The bird populations in California and Nevada’s Mojave Desert are decreasing, and scientists believe that climate change is to blame. A team of researchers from UC Berkeley conducted a survey in 61 locations across the desert region, including areas in Joshua Tree National Park and Death Valley.
Over the course of three years, the team scrutinized various locations and their findings were published in the Proceedings of the National Academy of Sciences. The scientists kept an eye on the same areas that were previously examined by Berkeley biologists between the early 1900s and 1947. This aided them in observing significant alterations in the assortment of bird species in that region.
In the last hundred years, experts have observed significant declines in the variety of bird species. This is because the number of different species has decreased by 43%.
New studies indicate that certain ecosystems undergo a trend of winners and losers when species decrease, resulting in an increase in the population of other species.
The research conducted by Berkeley scientists discovered that while the Carrizo Plain National Monument in California is flourishing with various species, the Mojave Desert has much fewer winners in terms of bird populations. Steven Beissinger, one of the study’s authors, stated that almost half of the bird population has disappeared from the Mojave Desert.
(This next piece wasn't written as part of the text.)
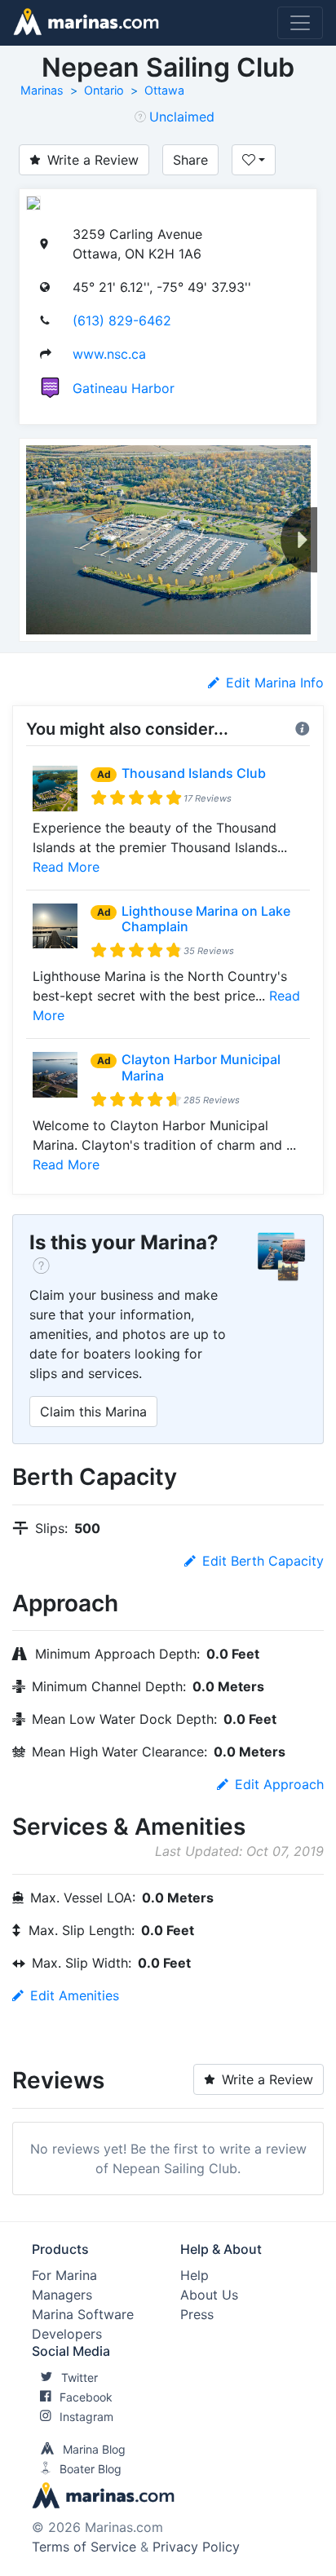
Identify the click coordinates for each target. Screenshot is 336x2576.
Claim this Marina (93, 1411)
The main reason for the decline in populations and biodiversity in the Mojave Desert is due to changes in climate. According to researchers, the reduction of rainfall, increase in aridity, and rise in temperature are the major factors contributing to this. Due to the effects of climate change, the region has become unsuitable for many bird species, leading to a significant decline in their population.
According to Kelly Iknayan, a co-author of the study, the California deserts have already undergone significant drying and warming due to climate change, which could be enough to push birds to extinction. This suggests that we are losing a crucial part of the desert ecosystem.